In fact, right now, right this moment. I’m going to go take an Excedrin P.M. so that it will start working on me and this won’t happen tonight. Right now it's late after Saturday's show. Mulan and the dog are sleeping. And I really wish I were too.
I’m back. And I took two. And I’m drinking a beer. Should I be worried?
But tomorrow’s a big day and I just gotta get some real sleep.
Okay, now I am seized with why I am even writing this. I think this blogging all the time thing, this thing I just started last week, will just go for a period of time, and then either I will just stop it, slow it down considerably, or become so embarrassed by something I’ve written that I will erase all of it. I have to keep reminding myself that blogs are only for those who wish to read them.
Okay, I’m blogging.
So, I was sooooo excited about the Skeptics conference at Cal Tech today, that I couldn’t sleep AT ALL last night. I mean, I usually have a hard time on Friday nights getting to sleep. Sometimes I don’t even get to sleep until two in the morning. But last night I was up until four. I was literally jumping up out of bed thinking I had overslept, only to find that it was merely ten minutes after the last time I did the same exact thing. And I had to be up at seven to get there in time for it to start.
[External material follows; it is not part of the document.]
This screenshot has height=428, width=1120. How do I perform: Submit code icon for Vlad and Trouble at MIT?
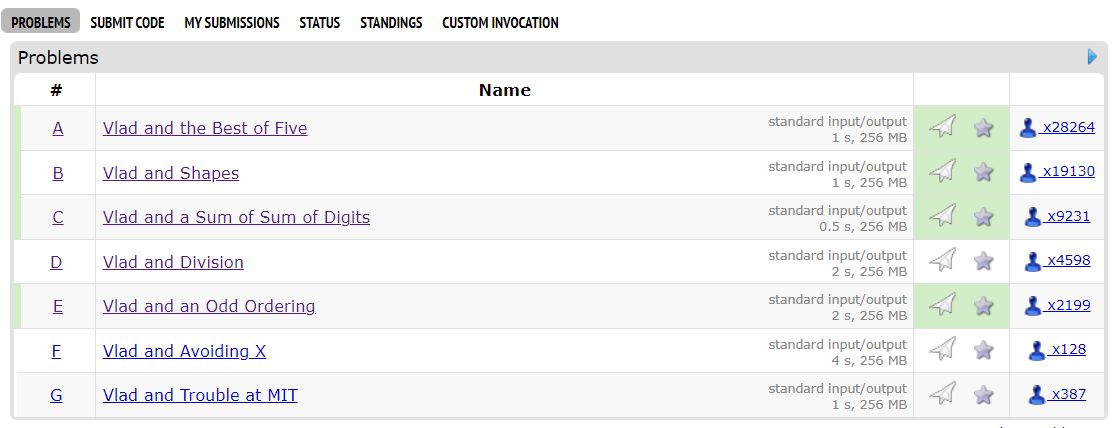[x=942, y=393]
Which of course meant that I went to the conference today and was so wiped out that I couldn’t stop dozing off and I had to pinch myself to keep myself focused. I’m not saying I didn’t get a lot out of it. I did, I did. I only was able to hear the first two sessions. But I got to hear plenty of wonderful people, Christoph Koch, Susan Blackmore – who I did get to meet and even get a picture with, and Alison Gopnik, too. It was really stimulating, fascinating, disturbing, educational – everything it should be. Of course, Michael Shermer was articulate and funny. I cannot wait until I don’t’ have to be performing myself and I can stick around and really hear everyone at these conferences.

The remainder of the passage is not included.